How Does the Human Utilize Their Sense of Taste for Umami?

By definition, the taste of Umami helps identify protein-rich foods. The more protein, the more intensely we perceive this flavor profile. This is well illustrated by examples such as dried tomatoes or ham. These foods taste more savory even if no salt or other substances have been added. This effect is achieved solely through the removal of water and the consequent higher concentration of glutamate. Interestingly, this preference has been known in Japanese cuisine for centuries and is utilized through fermentation, drying, and other special treatments, as well as combinations of different ingredients. Kombu seaweed imparts a delicious, aromatic flavor to the famous Dashi broth, a taste that is challenging to achieve with fish and other ingredients alone. When this Dashi broth is combined with Miso (a fermented paste made from soybeans), the natural flavor enhancer is perfected.

Utilizing Natural Glutamate for Flavor Enhancement

Glutamate is now used as a flavor enhancer in many foods, although increasingly less as the pure powder. Those who opt for natural seasoning can use ingredients such as soy sauce, mushrooms, tomatoes, cheeses like Parmesan, or beans for cooking to infuse vegan dishes with a touch of Umami. Those who cook Japanese or Asian cuisine will find numerous foods and sauces that can transform the taste of any soup or stir-fry with just a few drops. Perhaps this is why we enjoy tomato sauce so much, as tomatoes contain a high level of natural glutamate. By the way, the Umami taste intensifies when multiple glutamate-rich ingredients are included in the recipe. The receptors on the human tongue seem to multiply this effect, enhancing the overall taste experience. A famous example is Poulet Marengo, a dish prepared by Napoleon's chef using chicken, crayfish, mushrooms, and eggs – all ingredients with a relatively high glutamate content.

Is it harmful to season dishes with glutamate?
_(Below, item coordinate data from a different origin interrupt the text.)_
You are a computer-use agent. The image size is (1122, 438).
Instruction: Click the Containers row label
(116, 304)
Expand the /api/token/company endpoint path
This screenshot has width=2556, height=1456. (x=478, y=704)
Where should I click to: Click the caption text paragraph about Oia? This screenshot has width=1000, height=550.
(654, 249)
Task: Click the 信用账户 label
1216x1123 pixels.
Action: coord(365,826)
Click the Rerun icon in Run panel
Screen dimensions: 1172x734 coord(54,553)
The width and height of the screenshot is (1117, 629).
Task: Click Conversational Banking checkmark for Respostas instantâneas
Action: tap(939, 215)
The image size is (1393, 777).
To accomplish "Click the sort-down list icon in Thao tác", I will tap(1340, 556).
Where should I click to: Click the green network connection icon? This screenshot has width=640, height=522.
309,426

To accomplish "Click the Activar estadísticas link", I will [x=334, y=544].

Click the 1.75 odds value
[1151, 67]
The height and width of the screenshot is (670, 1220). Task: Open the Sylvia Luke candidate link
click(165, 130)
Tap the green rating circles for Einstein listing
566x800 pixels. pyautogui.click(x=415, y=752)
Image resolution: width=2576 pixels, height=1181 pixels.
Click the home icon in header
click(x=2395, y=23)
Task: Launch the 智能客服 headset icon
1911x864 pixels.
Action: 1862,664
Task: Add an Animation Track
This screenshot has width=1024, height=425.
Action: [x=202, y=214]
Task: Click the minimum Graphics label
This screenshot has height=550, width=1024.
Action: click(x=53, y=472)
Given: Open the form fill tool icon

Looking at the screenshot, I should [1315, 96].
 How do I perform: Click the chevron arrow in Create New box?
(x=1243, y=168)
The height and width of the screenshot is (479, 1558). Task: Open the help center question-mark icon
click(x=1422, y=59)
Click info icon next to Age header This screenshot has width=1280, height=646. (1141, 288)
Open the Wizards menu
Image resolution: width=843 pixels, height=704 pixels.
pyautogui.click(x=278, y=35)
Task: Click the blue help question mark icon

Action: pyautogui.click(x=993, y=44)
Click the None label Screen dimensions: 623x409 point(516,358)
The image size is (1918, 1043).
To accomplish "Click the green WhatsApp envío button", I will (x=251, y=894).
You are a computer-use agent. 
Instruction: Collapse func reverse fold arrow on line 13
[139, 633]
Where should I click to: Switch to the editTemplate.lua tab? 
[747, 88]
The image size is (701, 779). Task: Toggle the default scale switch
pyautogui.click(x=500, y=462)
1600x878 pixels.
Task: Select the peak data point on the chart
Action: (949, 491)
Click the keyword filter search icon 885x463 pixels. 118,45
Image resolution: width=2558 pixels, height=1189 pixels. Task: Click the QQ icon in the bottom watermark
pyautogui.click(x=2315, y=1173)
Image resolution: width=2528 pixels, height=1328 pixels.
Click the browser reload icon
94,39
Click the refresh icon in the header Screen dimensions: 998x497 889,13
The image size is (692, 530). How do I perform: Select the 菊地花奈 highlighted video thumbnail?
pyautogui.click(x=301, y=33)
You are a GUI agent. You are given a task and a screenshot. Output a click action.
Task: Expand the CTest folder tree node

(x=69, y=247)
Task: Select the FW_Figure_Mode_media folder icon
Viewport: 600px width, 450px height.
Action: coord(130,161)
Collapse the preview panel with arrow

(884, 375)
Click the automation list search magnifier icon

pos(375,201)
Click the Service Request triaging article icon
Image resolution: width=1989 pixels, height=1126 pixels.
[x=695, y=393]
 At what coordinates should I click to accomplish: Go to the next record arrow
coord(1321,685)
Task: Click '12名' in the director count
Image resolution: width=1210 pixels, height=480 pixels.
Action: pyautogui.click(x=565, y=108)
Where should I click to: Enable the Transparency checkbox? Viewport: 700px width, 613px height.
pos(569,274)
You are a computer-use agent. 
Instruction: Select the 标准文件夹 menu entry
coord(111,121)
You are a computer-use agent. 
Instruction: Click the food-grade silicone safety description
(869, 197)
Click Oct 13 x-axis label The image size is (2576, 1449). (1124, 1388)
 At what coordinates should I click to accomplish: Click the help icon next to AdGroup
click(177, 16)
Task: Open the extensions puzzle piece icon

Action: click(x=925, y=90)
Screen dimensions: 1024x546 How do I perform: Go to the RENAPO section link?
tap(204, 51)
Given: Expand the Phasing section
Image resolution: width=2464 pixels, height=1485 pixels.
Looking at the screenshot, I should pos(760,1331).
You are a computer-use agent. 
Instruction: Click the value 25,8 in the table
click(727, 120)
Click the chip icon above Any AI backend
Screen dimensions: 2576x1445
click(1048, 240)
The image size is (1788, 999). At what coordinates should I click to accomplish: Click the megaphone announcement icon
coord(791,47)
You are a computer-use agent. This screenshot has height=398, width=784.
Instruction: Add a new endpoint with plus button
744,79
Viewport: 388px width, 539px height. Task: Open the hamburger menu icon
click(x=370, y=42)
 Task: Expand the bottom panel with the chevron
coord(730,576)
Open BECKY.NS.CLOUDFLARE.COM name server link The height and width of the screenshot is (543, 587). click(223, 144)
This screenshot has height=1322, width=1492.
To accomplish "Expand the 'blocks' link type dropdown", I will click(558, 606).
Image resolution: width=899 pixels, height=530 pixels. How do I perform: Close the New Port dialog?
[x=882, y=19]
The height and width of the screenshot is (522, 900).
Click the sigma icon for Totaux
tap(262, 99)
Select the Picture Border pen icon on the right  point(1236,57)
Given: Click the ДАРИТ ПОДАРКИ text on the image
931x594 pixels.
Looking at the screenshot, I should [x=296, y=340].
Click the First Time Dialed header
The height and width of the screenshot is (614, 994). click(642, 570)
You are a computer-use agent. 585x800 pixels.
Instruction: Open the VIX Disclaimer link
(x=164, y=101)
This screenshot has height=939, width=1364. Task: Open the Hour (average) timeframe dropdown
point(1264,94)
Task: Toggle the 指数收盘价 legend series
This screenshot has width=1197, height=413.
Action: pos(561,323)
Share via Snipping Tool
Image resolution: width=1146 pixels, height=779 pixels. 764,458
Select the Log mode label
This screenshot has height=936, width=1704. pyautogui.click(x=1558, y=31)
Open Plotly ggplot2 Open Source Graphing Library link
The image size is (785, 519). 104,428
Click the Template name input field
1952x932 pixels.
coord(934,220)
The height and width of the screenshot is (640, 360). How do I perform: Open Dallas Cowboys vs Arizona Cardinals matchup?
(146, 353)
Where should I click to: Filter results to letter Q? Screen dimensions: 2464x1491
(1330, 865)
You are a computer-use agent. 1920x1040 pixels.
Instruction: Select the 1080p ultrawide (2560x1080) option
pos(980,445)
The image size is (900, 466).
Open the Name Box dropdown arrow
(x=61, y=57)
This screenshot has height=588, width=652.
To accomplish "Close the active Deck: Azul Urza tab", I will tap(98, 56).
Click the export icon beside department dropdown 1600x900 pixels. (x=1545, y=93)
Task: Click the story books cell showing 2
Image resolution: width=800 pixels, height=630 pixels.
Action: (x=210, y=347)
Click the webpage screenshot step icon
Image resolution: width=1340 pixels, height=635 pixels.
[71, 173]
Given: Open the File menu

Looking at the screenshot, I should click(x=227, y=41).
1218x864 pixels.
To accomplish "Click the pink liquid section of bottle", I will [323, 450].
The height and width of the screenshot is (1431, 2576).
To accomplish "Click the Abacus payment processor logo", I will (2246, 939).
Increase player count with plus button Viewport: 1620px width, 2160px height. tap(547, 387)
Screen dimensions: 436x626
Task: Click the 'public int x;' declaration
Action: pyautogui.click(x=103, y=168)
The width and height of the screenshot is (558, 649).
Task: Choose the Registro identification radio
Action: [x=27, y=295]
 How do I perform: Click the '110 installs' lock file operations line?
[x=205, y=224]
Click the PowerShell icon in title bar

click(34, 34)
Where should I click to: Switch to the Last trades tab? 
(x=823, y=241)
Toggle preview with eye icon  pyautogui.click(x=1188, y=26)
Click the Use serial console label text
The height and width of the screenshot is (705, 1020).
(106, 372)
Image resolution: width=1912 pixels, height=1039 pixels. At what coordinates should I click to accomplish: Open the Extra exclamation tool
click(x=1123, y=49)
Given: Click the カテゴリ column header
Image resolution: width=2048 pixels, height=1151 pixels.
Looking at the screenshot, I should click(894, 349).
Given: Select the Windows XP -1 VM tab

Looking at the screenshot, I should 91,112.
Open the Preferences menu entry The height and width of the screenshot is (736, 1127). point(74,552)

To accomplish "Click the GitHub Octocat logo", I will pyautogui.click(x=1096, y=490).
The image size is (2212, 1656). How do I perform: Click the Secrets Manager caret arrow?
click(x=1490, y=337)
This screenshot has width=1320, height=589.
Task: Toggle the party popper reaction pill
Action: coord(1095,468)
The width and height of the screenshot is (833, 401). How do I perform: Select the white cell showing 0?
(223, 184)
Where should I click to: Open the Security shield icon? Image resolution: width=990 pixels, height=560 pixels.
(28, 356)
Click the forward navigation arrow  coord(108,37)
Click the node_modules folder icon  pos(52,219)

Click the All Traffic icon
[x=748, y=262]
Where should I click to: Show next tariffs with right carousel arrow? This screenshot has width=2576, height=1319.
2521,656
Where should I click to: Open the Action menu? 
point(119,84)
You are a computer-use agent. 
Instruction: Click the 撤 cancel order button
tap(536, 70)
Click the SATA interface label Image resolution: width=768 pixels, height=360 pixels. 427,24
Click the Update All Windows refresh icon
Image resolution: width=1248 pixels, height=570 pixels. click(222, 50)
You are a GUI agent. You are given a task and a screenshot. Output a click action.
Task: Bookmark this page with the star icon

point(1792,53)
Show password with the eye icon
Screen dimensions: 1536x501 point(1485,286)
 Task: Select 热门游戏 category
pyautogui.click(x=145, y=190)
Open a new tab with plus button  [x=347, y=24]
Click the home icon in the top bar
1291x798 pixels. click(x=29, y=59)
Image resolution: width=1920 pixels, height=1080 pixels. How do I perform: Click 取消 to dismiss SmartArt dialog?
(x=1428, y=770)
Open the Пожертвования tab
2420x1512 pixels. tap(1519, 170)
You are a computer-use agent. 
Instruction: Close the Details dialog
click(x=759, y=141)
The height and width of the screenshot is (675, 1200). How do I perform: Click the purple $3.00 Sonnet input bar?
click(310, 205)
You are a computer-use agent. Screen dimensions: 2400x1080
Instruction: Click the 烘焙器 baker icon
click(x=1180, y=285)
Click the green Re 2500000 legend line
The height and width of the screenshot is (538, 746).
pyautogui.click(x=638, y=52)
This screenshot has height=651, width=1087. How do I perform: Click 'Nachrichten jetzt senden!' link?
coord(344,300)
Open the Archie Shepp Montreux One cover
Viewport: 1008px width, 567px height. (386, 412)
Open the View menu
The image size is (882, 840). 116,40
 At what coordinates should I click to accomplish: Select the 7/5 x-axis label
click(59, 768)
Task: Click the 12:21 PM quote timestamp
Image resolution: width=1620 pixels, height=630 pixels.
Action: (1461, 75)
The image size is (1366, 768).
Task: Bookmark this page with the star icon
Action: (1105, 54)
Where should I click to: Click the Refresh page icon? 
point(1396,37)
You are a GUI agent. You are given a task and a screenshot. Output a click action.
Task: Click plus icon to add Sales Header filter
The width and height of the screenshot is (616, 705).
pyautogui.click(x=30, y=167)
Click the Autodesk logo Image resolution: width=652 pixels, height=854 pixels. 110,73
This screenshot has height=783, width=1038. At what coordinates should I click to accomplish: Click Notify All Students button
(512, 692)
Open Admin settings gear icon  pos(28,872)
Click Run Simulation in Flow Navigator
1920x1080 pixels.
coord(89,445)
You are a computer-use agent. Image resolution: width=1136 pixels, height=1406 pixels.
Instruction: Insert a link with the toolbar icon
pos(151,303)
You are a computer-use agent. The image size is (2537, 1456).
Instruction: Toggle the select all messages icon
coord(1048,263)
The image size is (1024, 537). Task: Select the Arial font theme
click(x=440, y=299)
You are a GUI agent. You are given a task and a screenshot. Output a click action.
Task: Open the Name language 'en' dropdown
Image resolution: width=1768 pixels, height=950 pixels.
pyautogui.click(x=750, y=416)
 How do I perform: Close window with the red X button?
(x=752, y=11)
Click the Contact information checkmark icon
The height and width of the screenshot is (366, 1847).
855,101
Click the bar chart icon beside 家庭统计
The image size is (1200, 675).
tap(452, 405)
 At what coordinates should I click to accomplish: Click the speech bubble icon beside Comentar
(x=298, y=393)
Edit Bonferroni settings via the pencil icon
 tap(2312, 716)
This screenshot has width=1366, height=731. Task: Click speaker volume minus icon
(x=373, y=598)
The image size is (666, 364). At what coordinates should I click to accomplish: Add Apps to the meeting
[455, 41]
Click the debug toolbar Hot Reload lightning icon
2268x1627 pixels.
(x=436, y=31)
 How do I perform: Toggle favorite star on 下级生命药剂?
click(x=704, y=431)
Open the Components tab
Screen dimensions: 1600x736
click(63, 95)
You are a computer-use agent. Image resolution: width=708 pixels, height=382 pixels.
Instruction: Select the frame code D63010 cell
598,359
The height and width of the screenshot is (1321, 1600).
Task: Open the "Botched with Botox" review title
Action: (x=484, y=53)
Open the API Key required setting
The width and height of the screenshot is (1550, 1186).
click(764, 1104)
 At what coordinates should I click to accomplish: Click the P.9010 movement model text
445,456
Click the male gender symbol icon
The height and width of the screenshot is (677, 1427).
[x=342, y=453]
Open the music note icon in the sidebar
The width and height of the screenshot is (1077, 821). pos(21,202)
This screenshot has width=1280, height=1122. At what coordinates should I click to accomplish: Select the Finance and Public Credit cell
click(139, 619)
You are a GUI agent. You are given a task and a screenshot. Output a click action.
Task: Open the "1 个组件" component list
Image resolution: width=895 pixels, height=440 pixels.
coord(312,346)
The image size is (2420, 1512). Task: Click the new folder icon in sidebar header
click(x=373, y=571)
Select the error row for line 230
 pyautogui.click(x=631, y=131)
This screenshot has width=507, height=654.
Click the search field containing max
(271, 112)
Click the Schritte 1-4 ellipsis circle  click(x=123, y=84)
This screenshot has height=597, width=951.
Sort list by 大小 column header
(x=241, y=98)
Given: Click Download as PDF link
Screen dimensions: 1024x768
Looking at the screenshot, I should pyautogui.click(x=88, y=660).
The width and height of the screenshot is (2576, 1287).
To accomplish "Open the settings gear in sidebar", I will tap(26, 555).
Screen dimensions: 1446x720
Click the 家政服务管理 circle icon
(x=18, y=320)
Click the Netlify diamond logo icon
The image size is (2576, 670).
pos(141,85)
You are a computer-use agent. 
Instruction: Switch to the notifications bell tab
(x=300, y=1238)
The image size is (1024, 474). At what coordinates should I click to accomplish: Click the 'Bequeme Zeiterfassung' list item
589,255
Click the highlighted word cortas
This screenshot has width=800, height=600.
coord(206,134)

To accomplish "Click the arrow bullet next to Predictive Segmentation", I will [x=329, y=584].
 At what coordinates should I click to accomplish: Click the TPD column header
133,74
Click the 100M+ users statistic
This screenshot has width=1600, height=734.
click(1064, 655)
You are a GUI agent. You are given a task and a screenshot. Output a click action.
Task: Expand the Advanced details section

This question divides opinions. There have been various studies that observed headaches, numbness, palpitations, or hot flashes when consuming large amounts of glutamate. However, some of these studies are criticized. There were no double-blind studies or participants could choose whether they wanted to consume glutamate or not. One well-known concern is the Chinese restaurant syndrome, which was attributed to the excessive consumption of glutamate-containing condiments. However, more recent research suggests that other foods might be the trigger for these irritations. In a healthy diet, it is easy to avoid adding this flavor enhancer. Instead of concentrated powder, you can use naturally brewed soy sauces in moderate amounts, which are not too salty. You can also season excellently with kombu seaweed or mushroom powder. However, when using algae, it is important to be aware that they can contain very high levels of iodine. Kombu contains much more iodine than nori sheets or wakame and is therefore not consumed entirely but used subtly for seasoning.